**How to complete this task:**
Copy out, from the data below, each line in which the word "price" occurs.

**Extracted records:**
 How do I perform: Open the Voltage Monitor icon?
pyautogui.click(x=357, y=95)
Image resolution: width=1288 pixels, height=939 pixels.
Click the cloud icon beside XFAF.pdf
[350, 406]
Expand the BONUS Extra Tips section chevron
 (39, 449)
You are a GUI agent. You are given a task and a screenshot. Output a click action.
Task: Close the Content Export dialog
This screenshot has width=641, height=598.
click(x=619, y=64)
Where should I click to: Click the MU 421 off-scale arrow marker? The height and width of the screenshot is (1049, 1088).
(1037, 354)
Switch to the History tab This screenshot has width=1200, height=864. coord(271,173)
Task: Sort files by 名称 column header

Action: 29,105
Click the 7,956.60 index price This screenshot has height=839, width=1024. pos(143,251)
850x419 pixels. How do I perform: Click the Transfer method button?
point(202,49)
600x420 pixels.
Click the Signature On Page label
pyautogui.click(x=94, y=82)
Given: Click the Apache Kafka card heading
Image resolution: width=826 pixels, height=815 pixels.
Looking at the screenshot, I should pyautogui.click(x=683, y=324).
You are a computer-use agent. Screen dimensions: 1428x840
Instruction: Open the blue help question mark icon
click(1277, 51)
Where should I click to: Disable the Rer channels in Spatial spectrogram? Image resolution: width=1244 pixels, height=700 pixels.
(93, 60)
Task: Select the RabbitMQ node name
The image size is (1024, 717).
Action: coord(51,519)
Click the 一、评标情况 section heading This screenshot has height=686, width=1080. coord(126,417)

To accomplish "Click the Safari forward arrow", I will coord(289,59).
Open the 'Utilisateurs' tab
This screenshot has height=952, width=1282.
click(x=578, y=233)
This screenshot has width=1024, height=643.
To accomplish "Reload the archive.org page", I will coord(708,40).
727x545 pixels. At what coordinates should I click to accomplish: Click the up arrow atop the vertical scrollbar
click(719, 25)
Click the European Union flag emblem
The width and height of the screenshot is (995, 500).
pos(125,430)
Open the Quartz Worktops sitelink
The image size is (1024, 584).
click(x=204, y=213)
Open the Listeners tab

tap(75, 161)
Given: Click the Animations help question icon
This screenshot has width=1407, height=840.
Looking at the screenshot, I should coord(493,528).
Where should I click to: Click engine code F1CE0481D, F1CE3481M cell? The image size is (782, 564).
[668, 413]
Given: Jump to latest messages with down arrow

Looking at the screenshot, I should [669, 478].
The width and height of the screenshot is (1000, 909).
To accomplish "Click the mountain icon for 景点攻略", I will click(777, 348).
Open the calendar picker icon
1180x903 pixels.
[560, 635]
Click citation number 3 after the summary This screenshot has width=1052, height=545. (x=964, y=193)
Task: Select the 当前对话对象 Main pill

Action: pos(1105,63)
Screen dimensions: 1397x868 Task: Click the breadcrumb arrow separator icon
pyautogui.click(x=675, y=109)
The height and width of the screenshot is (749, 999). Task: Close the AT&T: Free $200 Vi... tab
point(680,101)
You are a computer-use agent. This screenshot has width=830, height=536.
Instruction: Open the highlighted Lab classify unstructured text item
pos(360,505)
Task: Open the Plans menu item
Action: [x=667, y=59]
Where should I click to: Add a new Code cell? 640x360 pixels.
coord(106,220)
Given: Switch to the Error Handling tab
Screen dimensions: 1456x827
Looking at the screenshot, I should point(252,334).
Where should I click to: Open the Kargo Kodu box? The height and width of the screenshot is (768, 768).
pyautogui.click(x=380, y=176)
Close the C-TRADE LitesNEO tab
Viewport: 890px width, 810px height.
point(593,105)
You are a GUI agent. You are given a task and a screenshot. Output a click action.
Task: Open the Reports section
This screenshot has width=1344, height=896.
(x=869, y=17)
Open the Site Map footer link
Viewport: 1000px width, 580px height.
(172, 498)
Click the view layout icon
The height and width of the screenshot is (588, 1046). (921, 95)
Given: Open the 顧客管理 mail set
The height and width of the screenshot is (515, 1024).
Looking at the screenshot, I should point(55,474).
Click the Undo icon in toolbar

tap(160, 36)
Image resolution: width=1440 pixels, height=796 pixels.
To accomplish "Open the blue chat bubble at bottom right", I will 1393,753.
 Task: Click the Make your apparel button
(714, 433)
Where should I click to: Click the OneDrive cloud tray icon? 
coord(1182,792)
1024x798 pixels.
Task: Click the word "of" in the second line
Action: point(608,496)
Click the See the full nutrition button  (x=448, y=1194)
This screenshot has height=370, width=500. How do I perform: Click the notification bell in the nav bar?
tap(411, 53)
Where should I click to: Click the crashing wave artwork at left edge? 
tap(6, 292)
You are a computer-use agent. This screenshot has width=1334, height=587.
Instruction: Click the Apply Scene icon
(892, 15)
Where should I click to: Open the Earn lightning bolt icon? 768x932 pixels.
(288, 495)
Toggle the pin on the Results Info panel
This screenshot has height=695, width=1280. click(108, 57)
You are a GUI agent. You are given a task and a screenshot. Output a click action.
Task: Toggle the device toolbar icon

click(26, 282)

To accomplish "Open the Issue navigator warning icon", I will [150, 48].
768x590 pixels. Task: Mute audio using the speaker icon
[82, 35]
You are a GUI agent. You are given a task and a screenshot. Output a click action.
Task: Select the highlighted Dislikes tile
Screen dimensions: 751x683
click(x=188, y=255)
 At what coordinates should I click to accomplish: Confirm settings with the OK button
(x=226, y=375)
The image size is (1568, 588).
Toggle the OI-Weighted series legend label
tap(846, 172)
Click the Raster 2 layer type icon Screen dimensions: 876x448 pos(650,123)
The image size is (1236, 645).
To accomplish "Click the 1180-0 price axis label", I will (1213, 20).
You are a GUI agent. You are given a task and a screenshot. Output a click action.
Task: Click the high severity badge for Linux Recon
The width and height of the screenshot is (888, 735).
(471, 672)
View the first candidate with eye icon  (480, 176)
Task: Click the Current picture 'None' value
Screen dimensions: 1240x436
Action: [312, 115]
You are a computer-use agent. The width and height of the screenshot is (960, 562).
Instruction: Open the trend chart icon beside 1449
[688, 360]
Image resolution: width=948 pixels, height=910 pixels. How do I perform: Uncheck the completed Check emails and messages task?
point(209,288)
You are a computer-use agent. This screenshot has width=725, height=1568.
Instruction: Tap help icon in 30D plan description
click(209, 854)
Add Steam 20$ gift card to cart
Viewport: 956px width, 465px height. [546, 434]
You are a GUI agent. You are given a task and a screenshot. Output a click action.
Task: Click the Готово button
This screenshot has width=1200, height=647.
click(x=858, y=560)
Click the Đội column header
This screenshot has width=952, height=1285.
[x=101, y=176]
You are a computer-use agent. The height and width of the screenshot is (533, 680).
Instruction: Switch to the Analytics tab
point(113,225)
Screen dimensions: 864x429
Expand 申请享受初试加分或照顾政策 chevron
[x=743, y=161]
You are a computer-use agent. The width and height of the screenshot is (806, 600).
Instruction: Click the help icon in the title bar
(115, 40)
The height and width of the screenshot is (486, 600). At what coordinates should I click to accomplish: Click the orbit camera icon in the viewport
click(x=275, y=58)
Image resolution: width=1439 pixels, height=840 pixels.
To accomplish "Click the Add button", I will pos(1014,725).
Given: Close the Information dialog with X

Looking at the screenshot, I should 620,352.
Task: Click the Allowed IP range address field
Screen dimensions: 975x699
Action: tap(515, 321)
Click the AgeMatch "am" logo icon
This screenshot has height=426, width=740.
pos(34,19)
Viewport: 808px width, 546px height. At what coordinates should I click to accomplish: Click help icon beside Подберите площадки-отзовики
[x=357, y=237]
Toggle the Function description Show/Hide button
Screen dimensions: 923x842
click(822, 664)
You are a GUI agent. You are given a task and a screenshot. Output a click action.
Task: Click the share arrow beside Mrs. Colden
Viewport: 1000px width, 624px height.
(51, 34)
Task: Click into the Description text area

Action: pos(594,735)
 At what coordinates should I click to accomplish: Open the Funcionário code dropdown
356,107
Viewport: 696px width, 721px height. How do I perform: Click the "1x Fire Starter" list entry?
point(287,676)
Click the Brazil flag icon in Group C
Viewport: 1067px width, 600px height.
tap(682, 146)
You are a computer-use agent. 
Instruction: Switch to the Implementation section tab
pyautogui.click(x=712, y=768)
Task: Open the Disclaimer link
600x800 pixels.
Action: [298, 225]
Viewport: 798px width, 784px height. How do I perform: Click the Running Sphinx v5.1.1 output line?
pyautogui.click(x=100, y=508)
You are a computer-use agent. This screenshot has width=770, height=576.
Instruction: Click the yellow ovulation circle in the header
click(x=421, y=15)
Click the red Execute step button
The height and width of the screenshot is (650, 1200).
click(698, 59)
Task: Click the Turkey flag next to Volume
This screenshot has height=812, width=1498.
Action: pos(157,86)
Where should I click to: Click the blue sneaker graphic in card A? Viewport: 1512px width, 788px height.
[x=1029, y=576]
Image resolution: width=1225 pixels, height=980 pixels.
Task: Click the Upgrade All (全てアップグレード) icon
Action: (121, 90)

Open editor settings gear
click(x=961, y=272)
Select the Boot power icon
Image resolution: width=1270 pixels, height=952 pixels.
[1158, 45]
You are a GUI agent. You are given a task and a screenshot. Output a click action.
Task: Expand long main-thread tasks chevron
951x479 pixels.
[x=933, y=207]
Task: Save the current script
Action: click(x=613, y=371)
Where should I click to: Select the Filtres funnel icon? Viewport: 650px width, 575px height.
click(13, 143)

**Finished exercise:**
Click the 7,956.60 index price This screenshot has height=839, width=1024. pos(143,251)
To accomplish "Click the 1180-0 price axis label", I will (1213, 20).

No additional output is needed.